Приём у секретаря обкома прошёл успешно. Самое главное, что,узнав об отсутствии в Свердловске городскою шахматном клуба, Б. Ельцин пообещал такой клуб открыть. Однако, памятуя о том, что среди забот секретаря обкома шахматы находятся на одном из последних мест, А. Карпов сделал гениальный ход, после которого стало ясно: о своём обещании Б. Ельцин не забудет. В статье, помещённой в газете «Правда», знаменитый шахматист описал свою поездку и упомянул об обещании руководителя области. Теперь дело было в шляпе, и совсем скоро стройка закипела: к старому особняку пристроили ещё одно здание и всё прекрасно оформили внутри. Будучи профессиональным строителем, секретарь обкома не только интересовался делами на стройке, но и иногда приезжал посмотреть сам.

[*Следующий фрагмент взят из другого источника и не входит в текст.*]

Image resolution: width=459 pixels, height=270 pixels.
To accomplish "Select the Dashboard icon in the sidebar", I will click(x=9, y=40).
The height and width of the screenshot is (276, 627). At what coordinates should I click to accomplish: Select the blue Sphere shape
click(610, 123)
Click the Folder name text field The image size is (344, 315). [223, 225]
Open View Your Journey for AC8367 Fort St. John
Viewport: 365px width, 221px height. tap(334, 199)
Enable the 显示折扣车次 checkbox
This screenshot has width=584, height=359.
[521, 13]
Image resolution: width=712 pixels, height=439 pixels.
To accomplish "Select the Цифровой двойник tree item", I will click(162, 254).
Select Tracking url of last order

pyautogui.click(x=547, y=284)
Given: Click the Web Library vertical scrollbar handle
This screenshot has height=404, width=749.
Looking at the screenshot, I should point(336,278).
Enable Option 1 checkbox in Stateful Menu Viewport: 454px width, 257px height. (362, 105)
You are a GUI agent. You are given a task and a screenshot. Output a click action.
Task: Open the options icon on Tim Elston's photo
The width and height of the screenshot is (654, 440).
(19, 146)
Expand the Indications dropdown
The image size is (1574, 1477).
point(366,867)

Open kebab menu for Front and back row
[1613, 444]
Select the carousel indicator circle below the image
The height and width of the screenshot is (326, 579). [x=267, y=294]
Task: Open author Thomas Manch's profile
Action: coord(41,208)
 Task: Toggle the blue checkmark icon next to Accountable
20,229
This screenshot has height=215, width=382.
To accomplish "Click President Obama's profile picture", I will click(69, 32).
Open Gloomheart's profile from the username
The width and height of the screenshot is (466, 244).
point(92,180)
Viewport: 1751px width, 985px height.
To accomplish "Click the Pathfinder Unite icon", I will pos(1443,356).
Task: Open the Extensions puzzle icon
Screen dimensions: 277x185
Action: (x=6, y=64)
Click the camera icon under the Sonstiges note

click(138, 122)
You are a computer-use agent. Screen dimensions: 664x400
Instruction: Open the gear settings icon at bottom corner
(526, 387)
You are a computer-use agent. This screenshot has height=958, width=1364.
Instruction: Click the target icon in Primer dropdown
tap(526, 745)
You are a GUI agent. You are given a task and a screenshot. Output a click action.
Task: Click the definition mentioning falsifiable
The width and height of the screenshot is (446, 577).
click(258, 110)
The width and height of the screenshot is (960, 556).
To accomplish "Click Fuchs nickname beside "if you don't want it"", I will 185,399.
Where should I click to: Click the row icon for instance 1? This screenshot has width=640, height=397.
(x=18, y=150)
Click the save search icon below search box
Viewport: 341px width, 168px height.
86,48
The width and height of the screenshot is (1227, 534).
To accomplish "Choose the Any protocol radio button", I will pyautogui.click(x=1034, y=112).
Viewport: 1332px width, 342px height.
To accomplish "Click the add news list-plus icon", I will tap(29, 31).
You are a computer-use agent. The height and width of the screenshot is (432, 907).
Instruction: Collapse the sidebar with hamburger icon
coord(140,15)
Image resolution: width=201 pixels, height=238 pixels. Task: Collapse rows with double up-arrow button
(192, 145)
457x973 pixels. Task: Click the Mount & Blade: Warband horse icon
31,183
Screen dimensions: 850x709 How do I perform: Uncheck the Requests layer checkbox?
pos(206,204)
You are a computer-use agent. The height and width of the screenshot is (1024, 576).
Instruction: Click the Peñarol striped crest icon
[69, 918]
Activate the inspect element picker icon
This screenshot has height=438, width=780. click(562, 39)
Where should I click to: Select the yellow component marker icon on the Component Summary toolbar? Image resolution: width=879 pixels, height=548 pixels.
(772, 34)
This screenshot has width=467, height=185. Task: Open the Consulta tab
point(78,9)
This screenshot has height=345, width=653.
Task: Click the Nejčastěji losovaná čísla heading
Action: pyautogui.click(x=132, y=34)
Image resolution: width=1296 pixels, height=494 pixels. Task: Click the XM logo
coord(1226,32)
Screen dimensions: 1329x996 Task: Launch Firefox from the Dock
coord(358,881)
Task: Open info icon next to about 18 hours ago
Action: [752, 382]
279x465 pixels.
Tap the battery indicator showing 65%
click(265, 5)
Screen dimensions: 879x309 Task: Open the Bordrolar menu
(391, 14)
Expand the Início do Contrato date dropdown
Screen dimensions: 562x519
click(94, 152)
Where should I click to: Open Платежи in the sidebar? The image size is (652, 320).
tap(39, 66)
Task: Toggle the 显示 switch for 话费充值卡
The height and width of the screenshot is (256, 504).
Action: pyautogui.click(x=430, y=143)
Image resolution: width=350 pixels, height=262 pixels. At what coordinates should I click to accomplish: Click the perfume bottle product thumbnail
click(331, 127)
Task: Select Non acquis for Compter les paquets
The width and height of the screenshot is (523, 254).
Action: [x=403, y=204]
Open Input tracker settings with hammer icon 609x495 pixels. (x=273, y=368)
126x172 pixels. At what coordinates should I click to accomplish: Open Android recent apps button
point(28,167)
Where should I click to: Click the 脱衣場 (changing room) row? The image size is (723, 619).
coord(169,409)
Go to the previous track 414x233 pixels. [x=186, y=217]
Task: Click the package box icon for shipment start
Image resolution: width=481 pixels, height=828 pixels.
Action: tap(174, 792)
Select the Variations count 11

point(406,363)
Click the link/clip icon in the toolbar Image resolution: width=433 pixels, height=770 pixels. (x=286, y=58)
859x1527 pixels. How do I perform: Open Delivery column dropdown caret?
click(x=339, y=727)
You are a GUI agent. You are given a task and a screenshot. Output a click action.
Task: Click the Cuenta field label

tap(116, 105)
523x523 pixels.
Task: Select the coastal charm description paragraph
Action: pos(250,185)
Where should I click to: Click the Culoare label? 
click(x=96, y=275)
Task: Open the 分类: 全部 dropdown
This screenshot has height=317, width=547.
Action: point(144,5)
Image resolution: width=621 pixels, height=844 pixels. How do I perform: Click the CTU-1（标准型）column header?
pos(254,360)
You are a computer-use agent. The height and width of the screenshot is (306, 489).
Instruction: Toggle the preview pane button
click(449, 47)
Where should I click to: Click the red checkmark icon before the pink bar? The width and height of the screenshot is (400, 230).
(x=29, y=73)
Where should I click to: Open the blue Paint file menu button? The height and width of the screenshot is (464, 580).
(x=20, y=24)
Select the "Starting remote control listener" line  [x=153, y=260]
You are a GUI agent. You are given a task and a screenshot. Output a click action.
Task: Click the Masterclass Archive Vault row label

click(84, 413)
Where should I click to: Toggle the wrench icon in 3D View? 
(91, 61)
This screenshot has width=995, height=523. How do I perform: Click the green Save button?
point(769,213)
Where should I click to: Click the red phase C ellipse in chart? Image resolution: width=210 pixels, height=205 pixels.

А как прошло открытие? Оно прошло прекрасно. После многочисленных речей состоялась процедура разрыва на кусочки газеты от 1979 года, где было сказано, что в Свердловске нет городского клуба и что он будет создан. Разрывали, понятное дело, не «Правду» (а то руки могли отсохнуть!), а местную газету. Вспоминая об открытии Дворца шахмат, думаю о том, что меня тогда удивило.
Народу на открытии было много, но желающих было значительно больше. Поэтому вход был по билетам. Б. Ельцин распорядился, чтобы почти все билеты были отданы шахматистам. Тогда я понял, что у нас в области необычный руководитель.
А Дворец шахмат работал долго и успешно, принимая многочисленные турниры вплоть до международных. Но сложилось так, что сейчас его здание занимает шахматная школа «Интеллект». Опять в городе нет главного клуба. Впрочем, через какое-то время он будет. В старом особняке на углу улиц Малышева и Горького совсем скоро начнётся ремонт.
А в бывший Дворец шахмат я иногда захожу. И, глядя на лестницу, ведущую на второй этаж, вспоминаю, как много лет назад, пропустив вперёд А. Карпова, здесь стояли Б. Ельцин и В. Севастьянов. Стояли и предлагали друг другу пройти. Лестница была узкая, и казалось, одновременно двоим не подняться. Всё же они, обнявшись, смогли пройти наверх вдвоём. Кто бы мог подумать, что через 13 лет, во время президентских выборов 1996 года, бывшие космонавт и секретарь обкома окажутся по разные стороны политических баррикад: В. Севастьянов будет активно поддерживать Г. Зюганова. Да, жизнь штука непредсказуемая.